So beginnt die Laufbahn von Deutschlands berühmtem Mathematiker, während der gleichaltrige Alexander von Humboldt in der Obhut seines adligen Elternhauses aufwachsen darf und alsbald in die Ferne zieht, um alles, was an dieser Welt noch unbekannt ist, zu finden, zu vermessen und zu registrieren. Mit den Instrumenten, die die Technik seiner Zeit gerade produziert hat, entdeckt er unbekannte Menschenrassen und nie zuvor erkletterte Gebirgsketten, unergründliche Urwälder und Flußmündungen. Was der Film, der dauernd auf optische und akustische Knalleffekte schielt, nur andeutungsweise über die Leinwand bringen kann, das Buch Kehlmanns aber ausführlich beschreibt, ist nicht Geringeres als der Aufbruch in die Neuzeit, die im 19. Jahrhundert begann und bis heute unser Leben bestimmt.

Was der Film verhampelt und verspielt, das Buch aber deutlich macht: Dieses Jahrhundert war von seinem Anfang bis zum Ende ein sehr deutsches Jahrhundert. Diese Epoche ist in letzter Zeit immer mehr Gegenstand von Romanen und Einzeldarstellungen gewesen. Auch große Frauengestalten wie Bettina von Arnim, Caroline Schlegel und Rahel Varnhagen von Ense wurden beschrieben. Und eben auch „Die Vermessung der Welt“ von Kehlmann. Das Buch ist eigentlich eine Werbung für Deutschland und – noch nicht verboten. Noch sind keine „Antifa-Bündnisse“ aufgetreten, geführt von der Partei „Die Linke“, um auch hier mit Bundesmitteln den „Kampf gegen Rechts“ zu führen.
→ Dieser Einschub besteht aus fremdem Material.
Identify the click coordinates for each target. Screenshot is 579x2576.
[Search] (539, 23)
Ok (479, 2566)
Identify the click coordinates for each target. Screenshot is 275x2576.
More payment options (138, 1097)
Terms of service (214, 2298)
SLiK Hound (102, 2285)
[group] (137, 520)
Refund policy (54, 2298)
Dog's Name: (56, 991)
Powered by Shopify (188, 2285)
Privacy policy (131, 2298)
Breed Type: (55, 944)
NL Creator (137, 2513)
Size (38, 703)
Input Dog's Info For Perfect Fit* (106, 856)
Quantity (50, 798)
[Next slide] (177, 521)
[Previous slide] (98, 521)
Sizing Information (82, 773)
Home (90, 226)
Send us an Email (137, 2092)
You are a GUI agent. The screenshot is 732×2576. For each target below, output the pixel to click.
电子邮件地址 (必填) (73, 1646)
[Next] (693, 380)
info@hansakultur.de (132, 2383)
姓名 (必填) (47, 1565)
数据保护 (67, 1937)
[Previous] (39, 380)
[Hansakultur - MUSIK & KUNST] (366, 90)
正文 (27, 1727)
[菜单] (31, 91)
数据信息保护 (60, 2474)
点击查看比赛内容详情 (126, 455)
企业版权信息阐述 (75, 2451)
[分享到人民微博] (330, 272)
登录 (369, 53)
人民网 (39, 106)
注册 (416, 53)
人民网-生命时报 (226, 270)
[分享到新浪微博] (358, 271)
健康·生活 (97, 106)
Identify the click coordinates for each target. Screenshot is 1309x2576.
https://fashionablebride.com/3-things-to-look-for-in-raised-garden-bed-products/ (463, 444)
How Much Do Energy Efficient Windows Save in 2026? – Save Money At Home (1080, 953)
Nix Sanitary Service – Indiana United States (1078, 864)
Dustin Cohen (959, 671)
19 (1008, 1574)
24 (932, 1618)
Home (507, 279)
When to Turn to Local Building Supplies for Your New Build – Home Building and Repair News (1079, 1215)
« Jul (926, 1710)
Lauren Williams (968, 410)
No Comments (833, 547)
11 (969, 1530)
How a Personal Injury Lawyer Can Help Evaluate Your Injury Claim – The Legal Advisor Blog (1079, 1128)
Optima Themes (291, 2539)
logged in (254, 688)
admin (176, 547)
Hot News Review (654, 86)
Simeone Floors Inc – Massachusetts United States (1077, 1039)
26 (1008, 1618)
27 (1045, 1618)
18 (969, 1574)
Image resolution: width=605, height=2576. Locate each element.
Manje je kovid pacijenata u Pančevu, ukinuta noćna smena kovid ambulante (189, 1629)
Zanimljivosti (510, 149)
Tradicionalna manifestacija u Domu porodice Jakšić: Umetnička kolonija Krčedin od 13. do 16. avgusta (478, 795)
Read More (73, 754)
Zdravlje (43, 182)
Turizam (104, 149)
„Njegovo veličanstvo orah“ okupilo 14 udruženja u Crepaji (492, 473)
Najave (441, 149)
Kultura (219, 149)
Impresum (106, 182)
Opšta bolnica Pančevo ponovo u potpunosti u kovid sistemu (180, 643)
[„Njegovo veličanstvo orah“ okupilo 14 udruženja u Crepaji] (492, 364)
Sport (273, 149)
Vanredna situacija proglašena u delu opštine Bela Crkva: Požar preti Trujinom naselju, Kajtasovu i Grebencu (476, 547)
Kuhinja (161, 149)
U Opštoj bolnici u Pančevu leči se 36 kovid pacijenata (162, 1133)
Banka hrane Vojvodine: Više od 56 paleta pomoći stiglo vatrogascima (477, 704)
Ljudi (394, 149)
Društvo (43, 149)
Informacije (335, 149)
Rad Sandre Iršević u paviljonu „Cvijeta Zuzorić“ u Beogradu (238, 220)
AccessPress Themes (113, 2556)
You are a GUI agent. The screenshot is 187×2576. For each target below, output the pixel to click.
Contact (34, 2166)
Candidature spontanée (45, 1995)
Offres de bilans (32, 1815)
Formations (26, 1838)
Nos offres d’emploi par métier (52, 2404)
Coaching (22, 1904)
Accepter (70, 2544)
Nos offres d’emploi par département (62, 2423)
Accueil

Im Gegenteil.

Viele Leser sind fasziniert von diesem Jahrhundert und voll unverkennbarer Bewunderung für die endlos lange, friedliche und produktive Zeit. Diese Faszination trieb vor einigen Jahren auch Grass um, und er bekannte das in seinem aufwendig schön gedruckten Buch „Grimms Wörter. Eine Liebeserklärung“.

Es waren ja nicht nur die Brüder Grimm, die Humboldts und Gauß. Es gab, gestärkt durch die Erhebung gegen die Tyrannei Napoleons und das sich ausbreitende Gefühl, eine Nation zu sein, einen geradezu beispiellosen Aufbruch, eine Bildungs-Explosion, ein ganzes Jahrhundert lang – unsere Antwort auf die Französische Revolution.

Während die anderen Großmächte Europas ihre riesigen Kolonialreiche ausbauten und ausbeuteten, begannen Deutsche die friedliche Erkundung und Vermessung der Welt. Jeder zweite Gymnasiallehrer ein Forscher und Gelehrter. Nibelungenlied und Homer-Übersetzung, Freud und die Vererbungslehre von Mendel und selbst die Lehre von Karl Marx, als wichtiger und für alle Zeiten lehrreicher Fundamentalirrtum, gehören dazu.

Bildung gehörte zum Alltag, auch in der Provinz. Es sind die gleichen Schulmeister, die sich auf jedes Stückchen Mittelhochdeutsch (und Gotisch) gestürzt und die gesamten hinterlassenen altgriechischen Texte erforscht haben. Es gibt da ein Lexikon der Antike, den großen und den kleinen „Pauli“. Aber selbst der „Kleine Pauli“ hat vier dünn bedruckte Bände. Und wir sehen: Fast alle antiken Texte sind von Deutschen herausgegeben, übersetzt und kommentiert, nicht nur Homer und Platon, selbst die ganz belanglosen, jede überlieferte Zeile. Es gibt auch englische und französische Arbeiten über die Antike, aber sie sind in der Minderzahl. Groß und voran führend die Arbeit deutscher Altertumsforscher, die überall nach den Spuren der Antike suchen, Laien wie Schliemann und viele Fachkollegen, die Fundamente ausgraben und Fundamente für die Forschung legen.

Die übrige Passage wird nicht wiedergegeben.